Objetivo indicado 1 »
Indique se cada afirmação está de acordo com o texto sobre a coragem e a preguiça na escola: (a) a coragem e a preguiça são qualidades inatas no ser humano; (b) o abandono escolar figura entre os fatores que conduzem à preguiça; (c) o texto considera acertado falar muito cedo de projetos profissionais aos alunos. Responda sim ou não a cada uma e cite textualmente as palavras do texto que o decidem.
Objetivo indicado 2 »
Reproduza fielmente o trecho do texto sobre a coragem e a preguiça na escola que começa em "A coragem, a" e segue até "um fatalismo passivo.".
Objetivo indicado 3 »
Prossiga o texto sobre a coragem, a preguiça e a motivação na escola, começando logo após a última frase apresentada.

Texto apresentado »

A coragem, a preguiça e a motivação na escola


A coragem e a preguiça (não confundir com ócio) não são qualidades inatas num ser humano. Resultam, tão só, de determinados contextos e de determinadas situações. Dito de outra forma: não se nasce corajoso ou preguiçoso, acontece-nos. Convém acrescentar que, para este facto, contribuem muitas componentes de uma sociedade muito pouco harmoniosa. Porque, por exemplo no caso da preguiça, o insucesso repetido conduz o ser humano a  um fatalismo passivo.
É o que também acontece com muitos alunos e, particularmente, com alunos identificados como crianças e jovens em perigo. A pouca atenção que dão ao estudo, a inadaptação à escola e às estruturas escolares, o abandono escolar, conduzem à preguiça. E, sendo assim, nunca saborearão o gosto do esforço, se com tempo, coragem e saber não se lhes recrearem situações de necessidade e de evidência, algo que ponha em articulação uma situação e uma acção, uma causa e um efeito.
Atente-se! Quando os valores do ter suplantam os valores do ser, então, não é de admirar que os indivíduos procurem a rentabilidade, exterior e imediata, do menor esforço e deixem de ter a coragem de se valorizarem a si próprios. Talvez, por isso, falar muito cedo de projectos profissionais aos alunos, por exemplo, seja uma forma de contornar, erradamente, a questão da fobia escolar.

Itens fornecidos »
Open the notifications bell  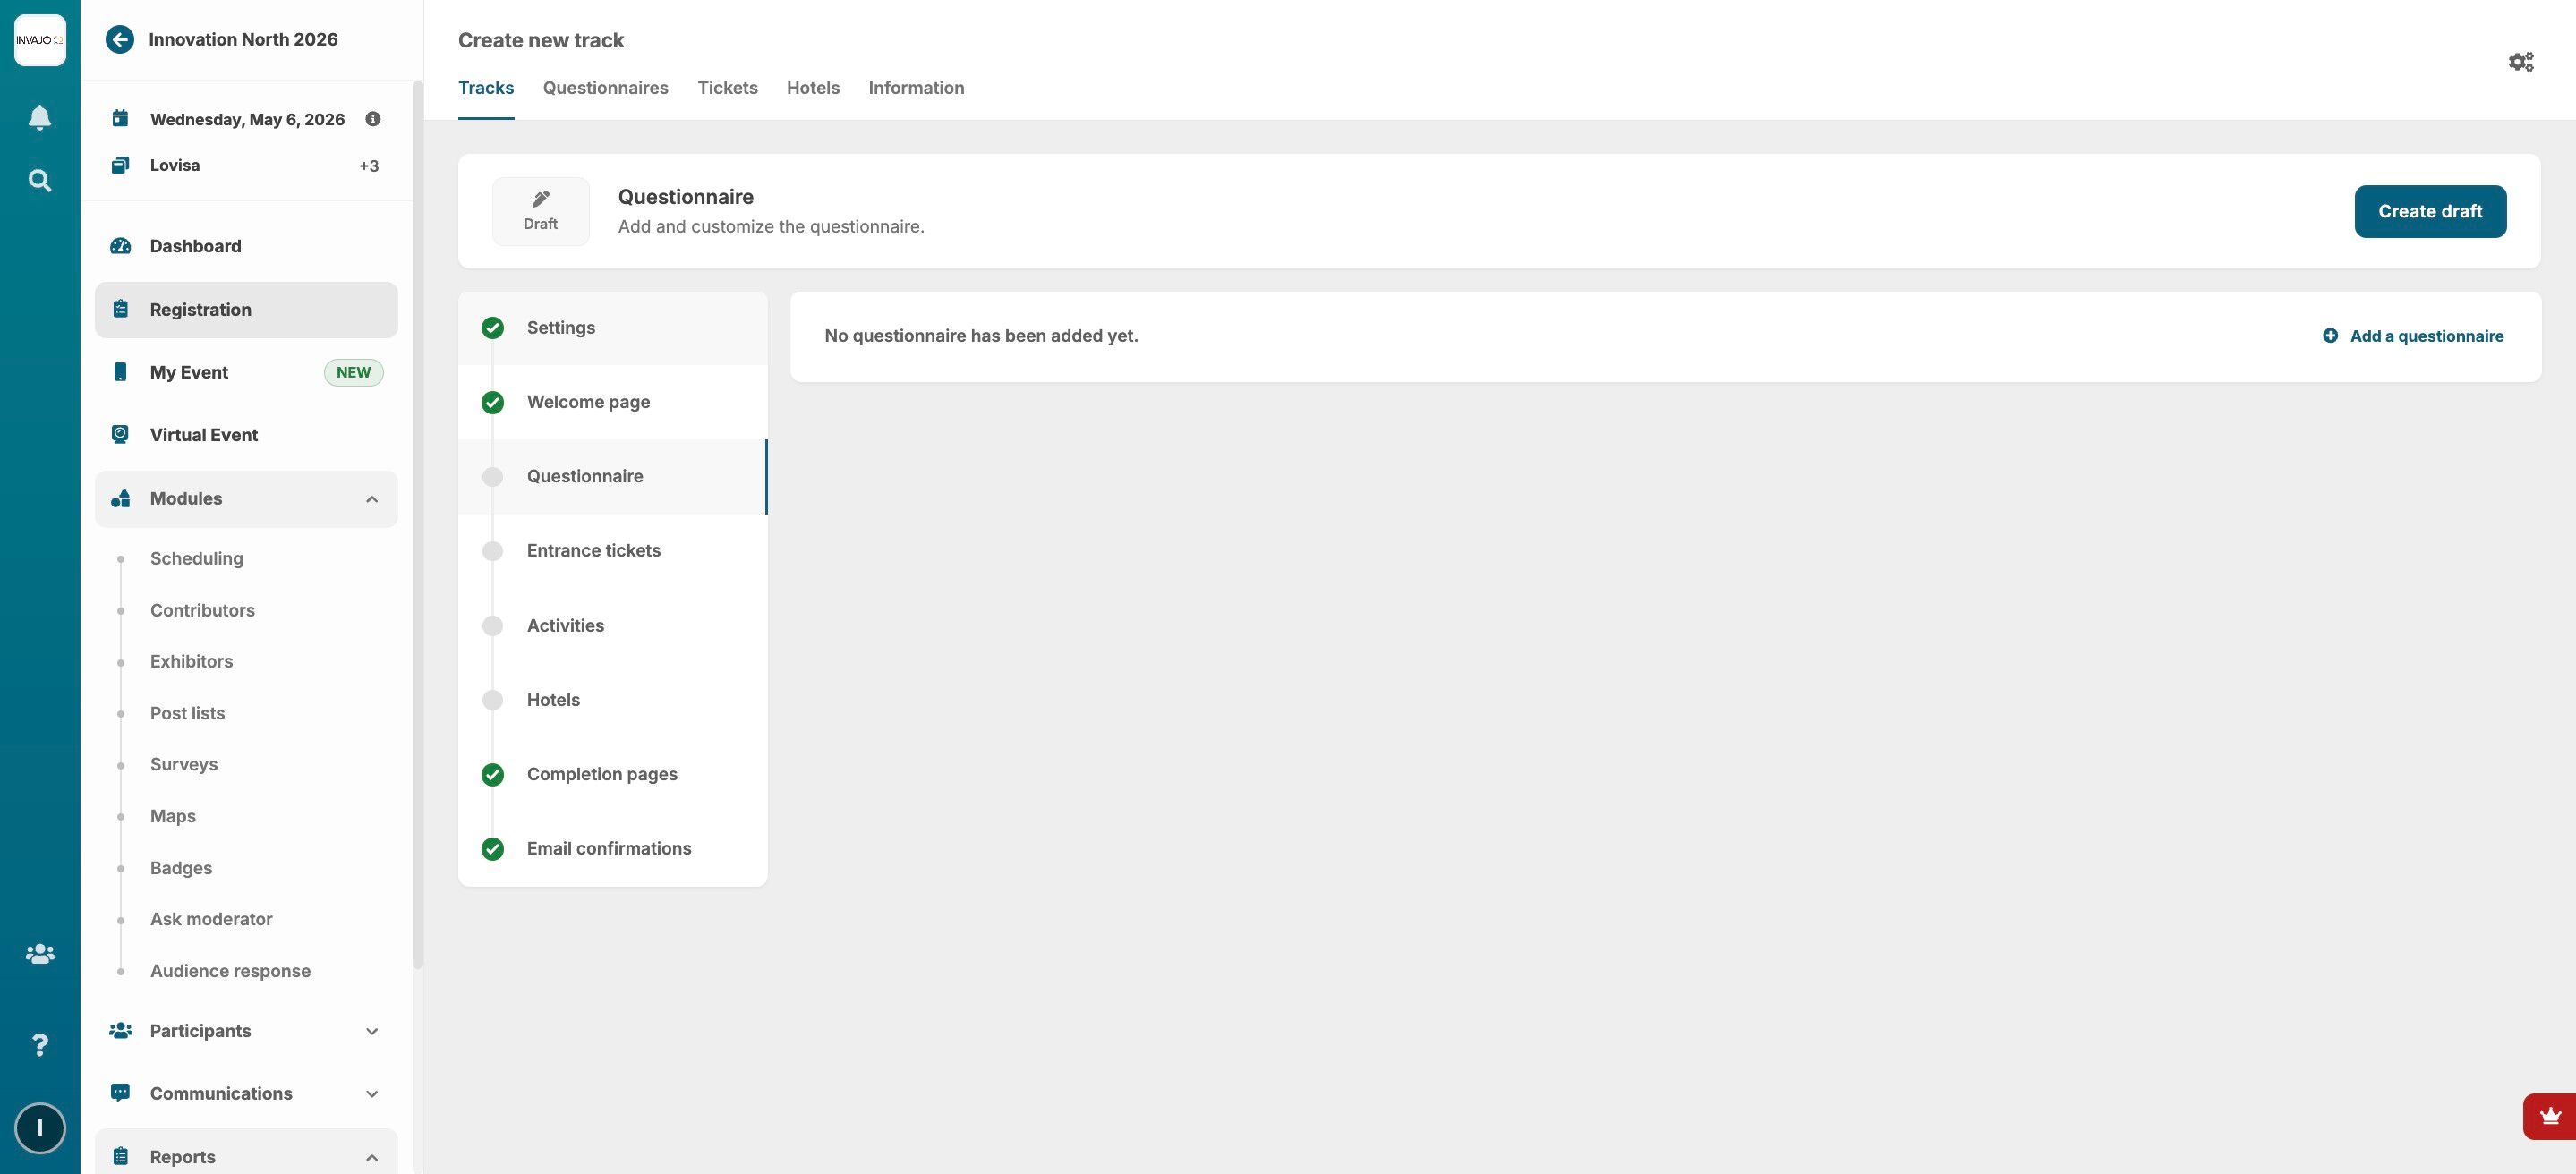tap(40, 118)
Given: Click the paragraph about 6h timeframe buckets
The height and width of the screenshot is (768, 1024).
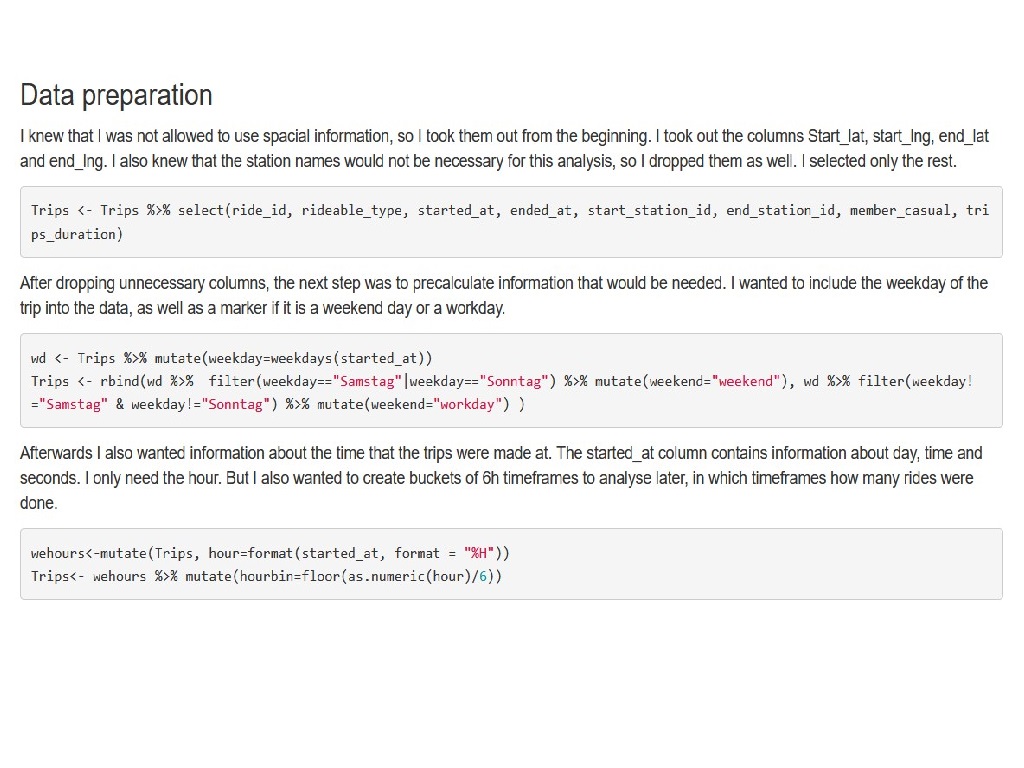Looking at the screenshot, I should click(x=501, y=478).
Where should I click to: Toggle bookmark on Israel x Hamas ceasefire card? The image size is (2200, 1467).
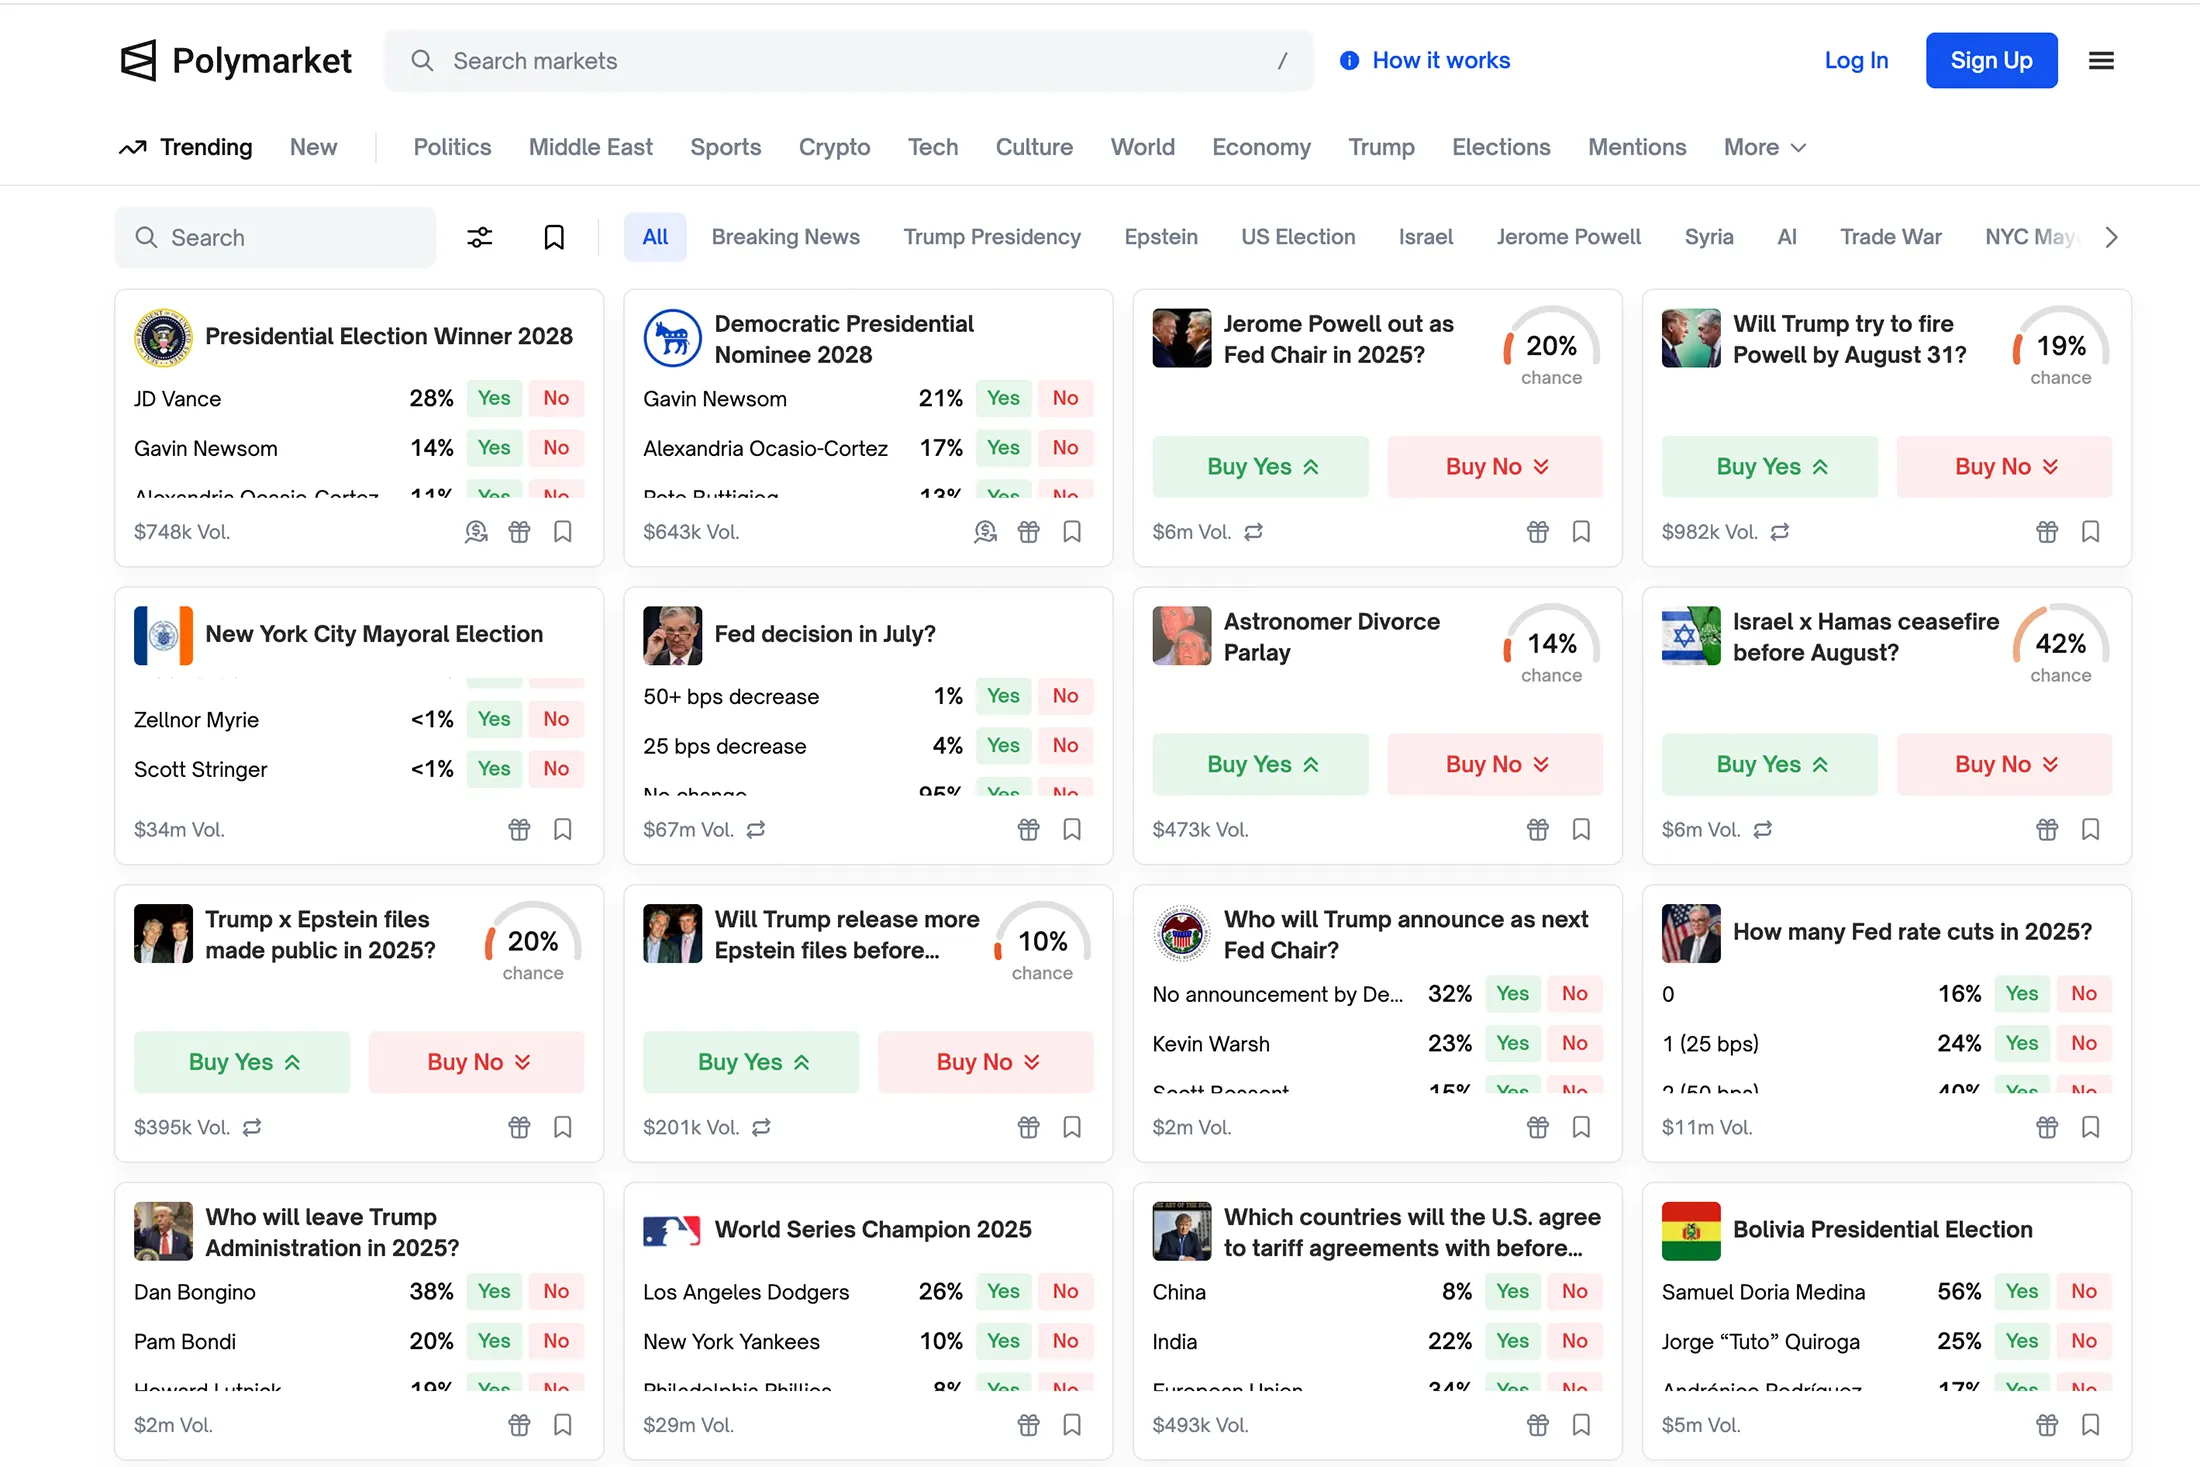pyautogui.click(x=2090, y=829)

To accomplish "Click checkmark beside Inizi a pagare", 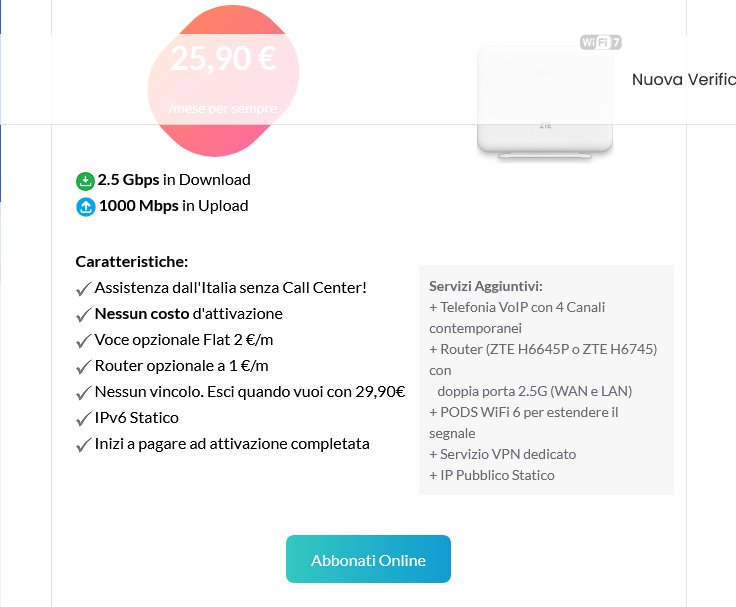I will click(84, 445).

Resposta correta 1 »
(a) Não: "A coragem e a preguiça (não confundir com ócio) não são qualidades inatas num ser humano."
(b) Sim: "A pouca atenção que dão ao estudo, a inadaptação à escola e às estruturas escolares, o abandono escolar, conduzem à preguiça."
(c) Não: "falar muito cedo de projectos profissionais aos alunos, por exemplo, seja uma forma de contornar, erradamente, a questão da fobia escolar."

Resposta correta 2 »
A coragem, a preguiça e a motivação na escola


A coragem e a preguiça (não confundir com ócio) não são qualidades inatas num ser humano. Resultam, tão só, de determinados contextos e de determinadas situações. Dito de outra forma: não se nasce corajoso ou preguiçoso, acontece-nos. Convém acrescentar que, para este facto, contribuem muitas componentes de uma sociedade muito pouco harmoniosa. Porque, por exemplo no caso da preguiça, o insucesso repetido conduz o ser humano a  um fatalismo passivo.

Resposta correta 3 »
Existem, porém, factores de coragem que podem e  devem ser activados na escola: a sensibilização para um ideal, o sentido do maravilhoso, o potenciar um dom inato, o desejo de atingir um objectivo, reconhecer a importância da biodiversidade, conhecer um biótopo, a concretização de projectos colectivos, defender um objecto simbólico, lutar por uma pessoa ou por uma causa.Claro que a preguiça generalizada dos adolescentes mostra, sem dúvida, uma patologia, uma deriva, um disfuncionamento. Sim, mas é altura de não esquecer que preguiça ou coragem, são apenas consequências, respostas a uma determinada situação, não mais do que isso... para que se evitem atitudes maternais de cariz psicológico.
Pensemos um pouco. A força dos valores materialistas colonizou a escola, ao ponto de lhe retirar a sua característica virtude crítica, impondo-lhe regras de empresa e de barbárie económica. A escola tornou-se, assim, um lugar do conformismo, do consensual e do dito normal como no tempo dos sofistas e da escolástica, e deixou de ser o lugar do exercício do espírito crítico como aconteceu desde o século das Luzes.
Mas é no espírito crítico, onde domina a dificuldade, o obstáculo, o perigo, o risco, a necessidade de conhecimento, o ideal, a espiritualidade que a coragem é um valor, implícita e explicitamente reconhecido e desenvolvido pelos alunos. Onde domina a tecnicidade, o materialismo, o conforto, a facilidade e facilitismo, a rentabilidade e a economia, aí sim, a preguiça é um valor, implícita e explicitamente acarinhado pelos alunos.
O meu desejo fica para o fim: que os currículos escolares deixem transparecer a inteligência das coisas e revelem a autenticidade da vida e que coloquem as questões de fundo, a fim de que os alunos (com motivação incentivada) façam o seu caminho nos seus espíritos. Depois veremos todos que a sociedade, através dos ensinamentos dos alunos, se interrogará e se repensará nos seus princípios fundadores.
Vamos apostar?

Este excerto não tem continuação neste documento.